When preparing for your first weather balloon launch, there are millions of questions you want to ask. Of these, there are 5 critical questions which you need to answer before you get going. Thankfully, there are also 5 web sites that can answer these questions:-
- Do I need permission to launch my balloon? The answer can be found at http://www.caa.co.uk/application.aspx?catid=33&pagetype=65&appid=11&mode=detail&id=4409
This web site takes you through the CAA application process and helps you submit the application online. As well as an online for allowing you to apply for your permission to launch, there are links to the regulations laid down by the CAA. Applying to launch the balloon is free.
2. What size balloon do I need and how much gas do I need to give it?

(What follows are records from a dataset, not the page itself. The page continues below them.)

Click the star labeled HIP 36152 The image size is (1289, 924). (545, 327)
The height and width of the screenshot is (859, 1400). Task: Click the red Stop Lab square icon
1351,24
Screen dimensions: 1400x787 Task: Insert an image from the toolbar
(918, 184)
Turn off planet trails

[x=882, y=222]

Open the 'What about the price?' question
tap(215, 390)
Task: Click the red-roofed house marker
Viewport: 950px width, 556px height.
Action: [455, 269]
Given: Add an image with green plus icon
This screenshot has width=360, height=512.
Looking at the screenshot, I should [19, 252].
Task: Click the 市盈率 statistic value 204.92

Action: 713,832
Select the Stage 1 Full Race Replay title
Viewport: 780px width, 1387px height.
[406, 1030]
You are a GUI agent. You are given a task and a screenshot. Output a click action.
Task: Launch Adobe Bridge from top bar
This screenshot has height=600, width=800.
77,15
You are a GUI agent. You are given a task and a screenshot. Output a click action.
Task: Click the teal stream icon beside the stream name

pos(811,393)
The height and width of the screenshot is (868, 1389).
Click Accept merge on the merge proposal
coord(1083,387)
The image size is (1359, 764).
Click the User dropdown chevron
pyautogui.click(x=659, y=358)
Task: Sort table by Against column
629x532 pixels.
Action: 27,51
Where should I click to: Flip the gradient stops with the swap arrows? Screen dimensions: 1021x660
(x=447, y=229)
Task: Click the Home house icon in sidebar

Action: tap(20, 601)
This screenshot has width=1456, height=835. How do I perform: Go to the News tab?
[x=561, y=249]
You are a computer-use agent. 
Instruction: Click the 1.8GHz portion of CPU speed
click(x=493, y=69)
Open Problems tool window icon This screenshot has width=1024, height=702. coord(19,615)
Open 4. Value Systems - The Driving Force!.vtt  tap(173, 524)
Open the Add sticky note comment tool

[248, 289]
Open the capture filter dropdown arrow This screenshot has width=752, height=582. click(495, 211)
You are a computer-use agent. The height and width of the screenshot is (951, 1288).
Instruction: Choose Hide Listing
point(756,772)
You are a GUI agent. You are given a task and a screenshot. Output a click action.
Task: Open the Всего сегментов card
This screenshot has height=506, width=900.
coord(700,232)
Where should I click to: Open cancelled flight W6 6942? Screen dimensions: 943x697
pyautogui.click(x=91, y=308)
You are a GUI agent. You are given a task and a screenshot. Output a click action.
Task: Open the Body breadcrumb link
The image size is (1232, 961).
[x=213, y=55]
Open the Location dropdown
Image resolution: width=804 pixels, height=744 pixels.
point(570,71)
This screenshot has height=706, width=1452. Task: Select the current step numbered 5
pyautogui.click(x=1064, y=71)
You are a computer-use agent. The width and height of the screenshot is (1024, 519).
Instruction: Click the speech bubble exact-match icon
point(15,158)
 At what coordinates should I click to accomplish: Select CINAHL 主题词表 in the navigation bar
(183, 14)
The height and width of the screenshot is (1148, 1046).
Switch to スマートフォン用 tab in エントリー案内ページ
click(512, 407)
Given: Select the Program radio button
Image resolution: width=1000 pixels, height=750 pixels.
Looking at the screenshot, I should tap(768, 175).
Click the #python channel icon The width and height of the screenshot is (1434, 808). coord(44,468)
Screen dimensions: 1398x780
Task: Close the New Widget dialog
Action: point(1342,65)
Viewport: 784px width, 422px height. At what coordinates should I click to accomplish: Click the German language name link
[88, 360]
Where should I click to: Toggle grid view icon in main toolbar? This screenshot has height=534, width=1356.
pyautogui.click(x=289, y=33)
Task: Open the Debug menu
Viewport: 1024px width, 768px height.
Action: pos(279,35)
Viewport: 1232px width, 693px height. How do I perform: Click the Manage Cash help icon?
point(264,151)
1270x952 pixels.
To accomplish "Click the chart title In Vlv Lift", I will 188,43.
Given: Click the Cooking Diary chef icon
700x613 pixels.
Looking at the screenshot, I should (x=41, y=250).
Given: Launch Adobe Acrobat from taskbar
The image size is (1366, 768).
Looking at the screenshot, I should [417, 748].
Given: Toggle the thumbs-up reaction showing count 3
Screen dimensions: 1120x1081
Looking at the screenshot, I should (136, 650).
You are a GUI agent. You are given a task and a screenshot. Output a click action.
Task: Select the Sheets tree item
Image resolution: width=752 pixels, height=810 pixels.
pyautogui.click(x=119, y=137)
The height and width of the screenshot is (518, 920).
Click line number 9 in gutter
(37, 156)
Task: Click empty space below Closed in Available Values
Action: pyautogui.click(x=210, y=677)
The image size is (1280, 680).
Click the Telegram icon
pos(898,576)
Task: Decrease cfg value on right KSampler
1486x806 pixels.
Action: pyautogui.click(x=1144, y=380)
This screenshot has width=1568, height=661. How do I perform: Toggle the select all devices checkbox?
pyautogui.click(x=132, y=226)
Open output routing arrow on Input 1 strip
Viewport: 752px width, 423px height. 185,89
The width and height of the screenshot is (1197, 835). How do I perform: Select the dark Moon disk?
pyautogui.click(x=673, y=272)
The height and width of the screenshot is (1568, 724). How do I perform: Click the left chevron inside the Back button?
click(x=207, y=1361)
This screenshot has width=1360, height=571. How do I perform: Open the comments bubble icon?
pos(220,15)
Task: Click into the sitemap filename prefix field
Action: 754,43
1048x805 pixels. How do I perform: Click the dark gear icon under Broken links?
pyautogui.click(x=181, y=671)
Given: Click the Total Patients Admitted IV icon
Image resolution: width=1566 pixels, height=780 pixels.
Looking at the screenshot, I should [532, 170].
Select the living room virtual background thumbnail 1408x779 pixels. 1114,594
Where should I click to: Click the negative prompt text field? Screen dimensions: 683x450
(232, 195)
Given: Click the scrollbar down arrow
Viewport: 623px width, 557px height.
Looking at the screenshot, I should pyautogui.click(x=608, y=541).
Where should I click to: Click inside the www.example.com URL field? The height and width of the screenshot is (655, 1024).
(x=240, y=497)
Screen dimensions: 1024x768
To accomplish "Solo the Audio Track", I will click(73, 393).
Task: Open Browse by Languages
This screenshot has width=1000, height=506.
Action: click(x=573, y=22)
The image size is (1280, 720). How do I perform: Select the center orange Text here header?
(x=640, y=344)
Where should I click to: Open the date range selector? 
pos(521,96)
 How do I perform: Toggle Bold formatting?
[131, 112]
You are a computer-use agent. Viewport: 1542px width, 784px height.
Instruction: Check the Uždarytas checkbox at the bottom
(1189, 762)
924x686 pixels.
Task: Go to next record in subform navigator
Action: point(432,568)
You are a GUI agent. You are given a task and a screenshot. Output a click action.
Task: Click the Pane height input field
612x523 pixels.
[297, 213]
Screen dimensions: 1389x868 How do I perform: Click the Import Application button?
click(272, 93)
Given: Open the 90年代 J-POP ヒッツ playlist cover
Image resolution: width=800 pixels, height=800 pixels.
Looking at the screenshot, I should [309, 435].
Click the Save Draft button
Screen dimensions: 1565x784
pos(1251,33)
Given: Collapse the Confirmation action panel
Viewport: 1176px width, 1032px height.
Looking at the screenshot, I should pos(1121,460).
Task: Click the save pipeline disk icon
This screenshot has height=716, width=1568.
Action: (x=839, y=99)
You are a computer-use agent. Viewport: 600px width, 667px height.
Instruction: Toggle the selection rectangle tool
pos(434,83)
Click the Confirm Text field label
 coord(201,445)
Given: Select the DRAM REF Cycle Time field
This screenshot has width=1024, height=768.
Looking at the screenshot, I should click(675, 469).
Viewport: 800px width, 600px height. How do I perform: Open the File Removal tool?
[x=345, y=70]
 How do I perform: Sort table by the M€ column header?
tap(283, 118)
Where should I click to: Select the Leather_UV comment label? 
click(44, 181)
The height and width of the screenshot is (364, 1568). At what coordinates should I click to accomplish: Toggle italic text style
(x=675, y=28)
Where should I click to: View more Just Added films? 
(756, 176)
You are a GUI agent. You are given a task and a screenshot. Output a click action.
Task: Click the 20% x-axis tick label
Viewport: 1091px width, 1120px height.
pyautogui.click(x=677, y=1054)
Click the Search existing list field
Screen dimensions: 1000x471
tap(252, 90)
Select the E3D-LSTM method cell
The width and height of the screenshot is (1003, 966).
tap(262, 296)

The answer can be found at http://habhub.org/calc/
Cambridge University Spaceflight Burst Calculator. This part of CUSF web site offers a wonderfully simple and informative way to model your balloon size, gas volume, target ascent rate, and all the other things you need to plan your flight. The calculator is based on a wealth of data from actual balloon launches and covers a range of balloon manufacturers. For more experienced HABists , it also covers a range of gas types and other constants so you can plan in detail your flight. For the beginner, it will help you pick a balloon and then work out your gas needs.
3. Where will my balloon payload fly to, burst, and land? The answer can be found at http://predict.habhub.org/
Cambridge University Spaceflight Landing Predictor. This is a tool to predict the flight path and landing location of latex sounding balloons and uses a version of the burst calculator previously mentioned. For the beginner, it will help you plan your launch site, launch day, and launch time; minimizing the scale of the hazard your balloon will make on take off and landing. For the more advanced user, it is the basis for hourly forecasts which can help you plan your launch time to greater effect.
4. What will the ground level weather be like while I fill my balloon? The answer can be found at
http://www.xcweather.co.uk/GB/forecast or one of the many weather forecast web sites out there.
No flight plan is complete without an accurate ground level weather forecast. Many web sites compete in this market but this is my personal favourite. It is visually clear, especially on wind data and is less cluttered by adverts.
5. Where exactly is my payload now it has landed? If you are using a SPOT tracker then the answer can be found at your shared web page. Here is one of mine:-
note : this will only show where the tracker is up to 1 week after you turn it on.
Radio tracker feeds are often displayed on www.spacenear.us , and the output from GSM trackers are often shown through google maps. The real question for you may be , “How am I going to get online while out chasing the balloon?”
The examples given relate to UK launches but there are equivalent civil aviation authority web sites in all countries – some easy to find and some less so. There is also an alternative to the CUSF predictor provided by Wyoming university.
I’ve tried to keep the list of must see web sites as short as possible but if there are others then please let me know and I will include them in the round up.